● **作業課題**:
次の記述1.〜3.が抜粋本文の内容と一致するか判定し、それぞれ「はい」または「いいえ」で答え、判定の根拠となる本文の語句を一字一句変えずに引用せよ。
1. 令和3年度の税制改正大綱は、令和2年12月10日に自由民主党・公明党から発表された。
2. 住宅ローン減税を受ける要件の一つに、借入金の返済期間が15年以上であることがある。
3. 特別特例取得に該当する場合、令和2年12月31日までに入居したものは控除期間が10年から13年に延長されていた。

令和2年12月10日に自由民主党・公明党より、令和3年度の税制改正大綱が発表されました。

令和2年は新型コロナウイルス感染症の影響により4月に「新型コロナウイルス感染症緊急経済対策における税制上の措置」が税制改正として決定されたところである。

今回の税制改正は成長戦略の柱に経済と環境の好循環を掲げ、グリーン社会実現のため、2050年までに、温室効果ガスの排出を全体としてゼロにする、「2050年カーボンニュートラル」の実現を目指すこととし、税制面も必要な支援としていくこととすることが、今後の大きな流れとなっていますが、直接、近い将来影響が出てくる改正項目を中心として、主な税制改正大綱を簡単にですが見ていきたいと思います。

住宅ローン減税

住宅ローン減税を受けるための主な要件としては①床面積が50㎡以上であり、②借入金の返済期間が10年以上であり、③本人の合計所得金額3,000万円以下であり、④所得税の確定申告をすることなどがあります。

消費税が増税されたことに伴い、住宅の取得等が特別特例取得に該当する場合には、令和2年12月31日までに入居しているものは控除される期間が10年から13年に延長されていました。

● **演習データ**:
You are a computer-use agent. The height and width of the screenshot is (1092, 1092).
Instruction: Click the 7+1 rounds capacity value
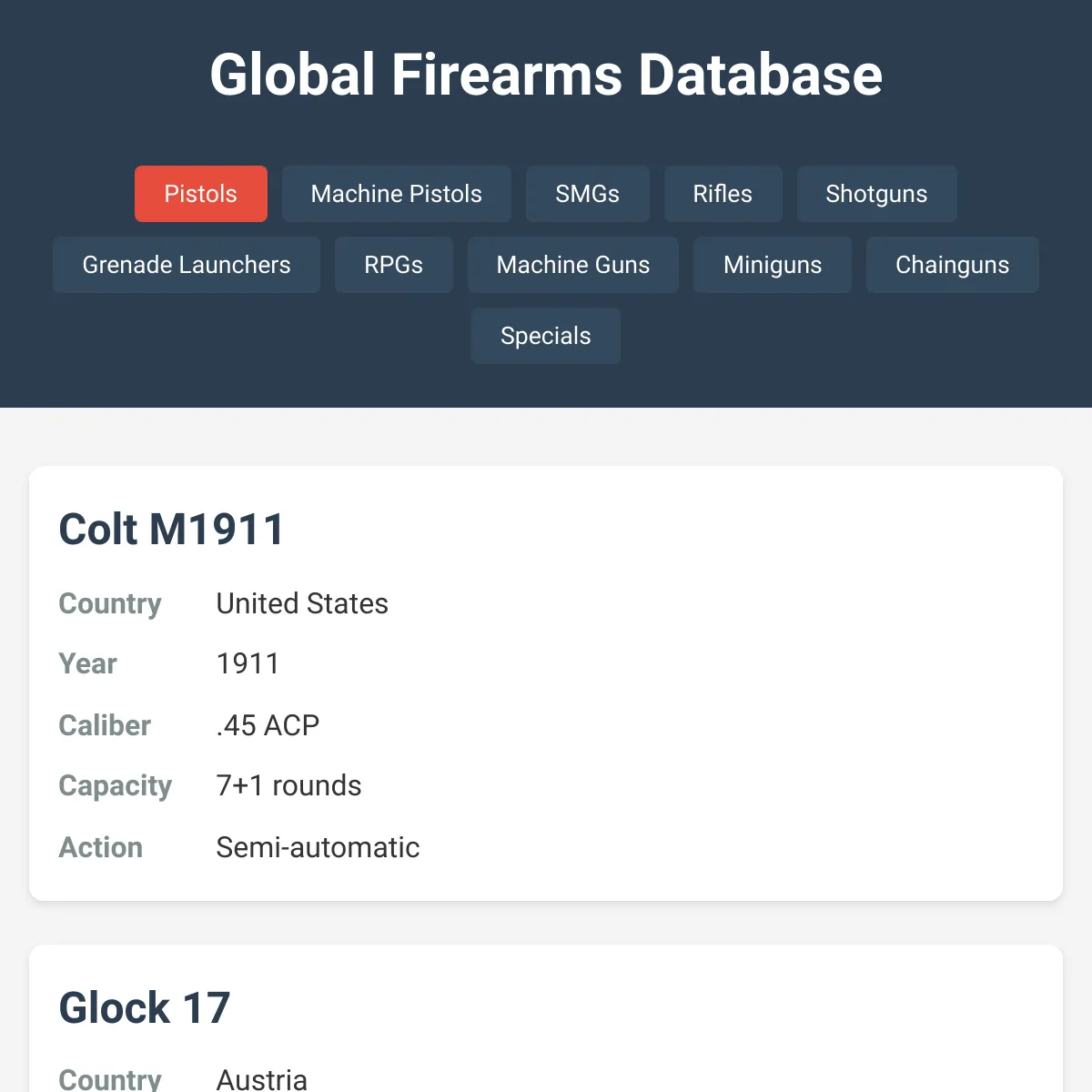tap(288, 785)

--

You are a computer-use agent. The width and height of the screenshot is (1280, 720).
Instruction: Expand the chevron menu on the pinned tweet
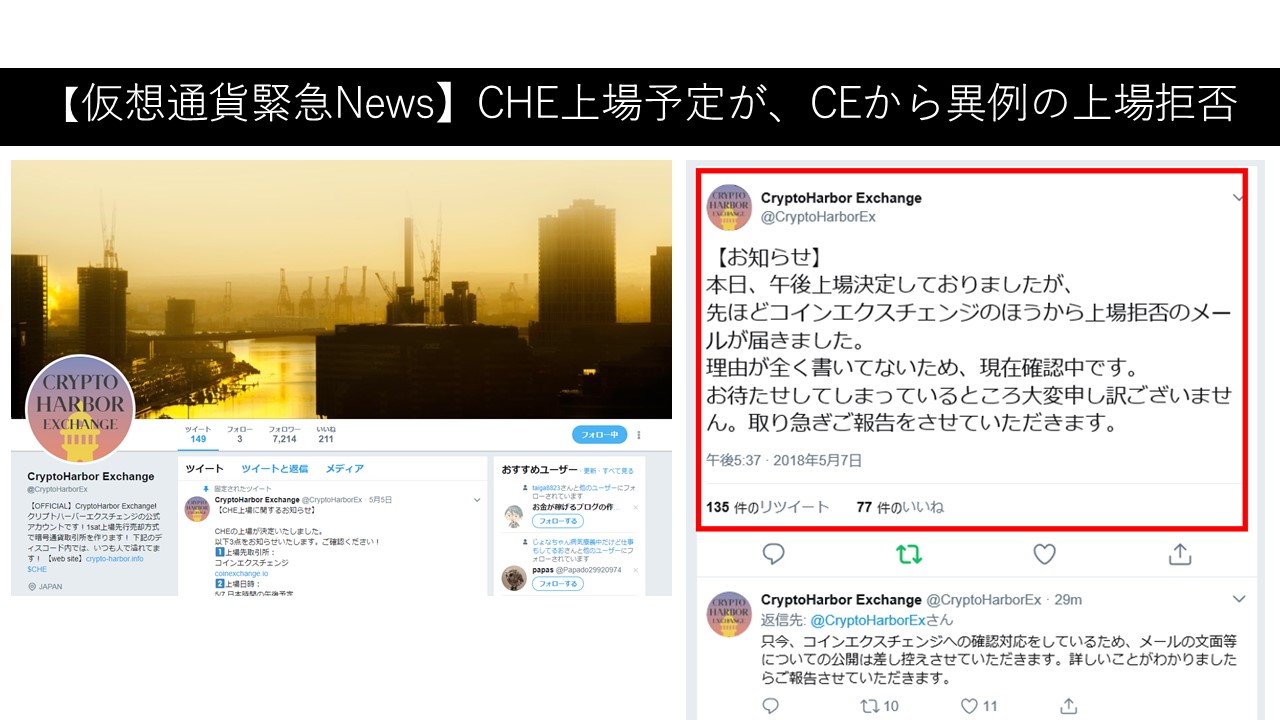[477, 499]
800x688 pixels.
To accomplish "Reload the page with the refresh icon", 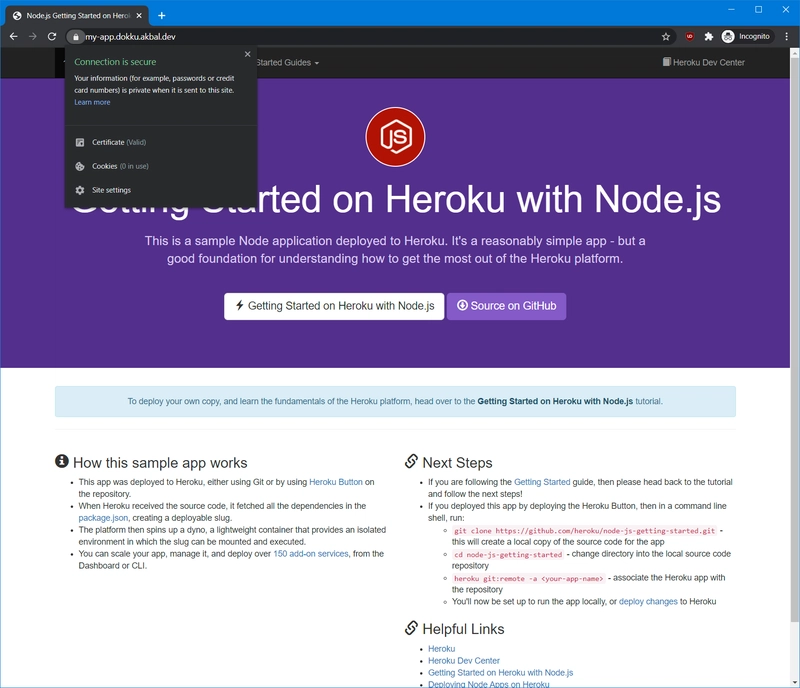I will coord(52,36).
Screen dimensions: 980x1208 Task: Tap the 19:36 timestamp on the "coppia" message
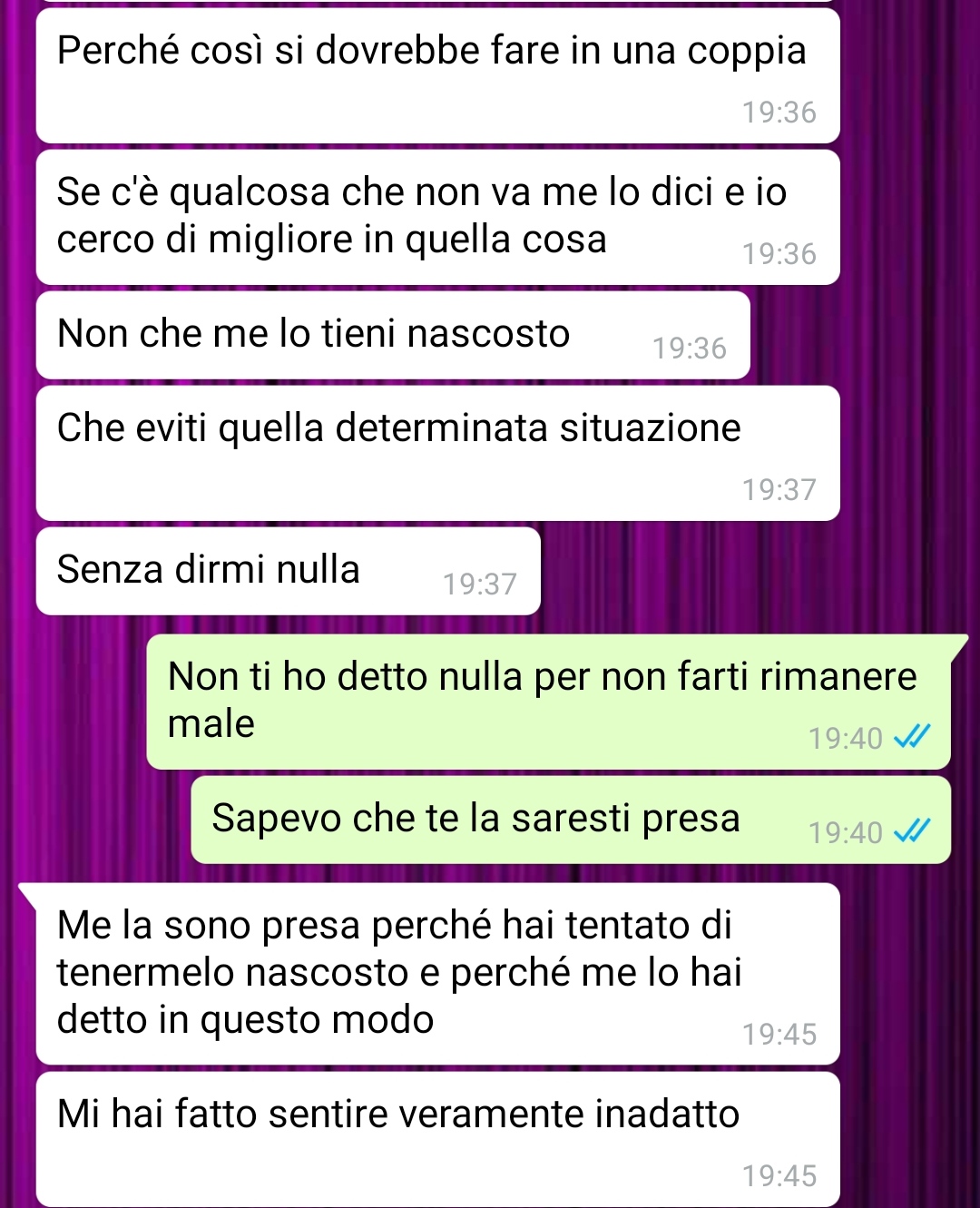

==

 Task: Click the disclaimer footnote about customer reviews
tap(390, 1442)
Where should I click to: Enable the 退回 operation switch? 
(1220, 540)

● **問題解答**:
1. はい:「令和2年12月10日に自由民主党・公明党より、令和3年度の税制改正大綱が発表されました。」
2. いいえ:「②借入金の返済期間が10年以上であり」
3. はい:「令和2年12月31日までに入居しているものは控除される期間が10年から13年に延長されていました。」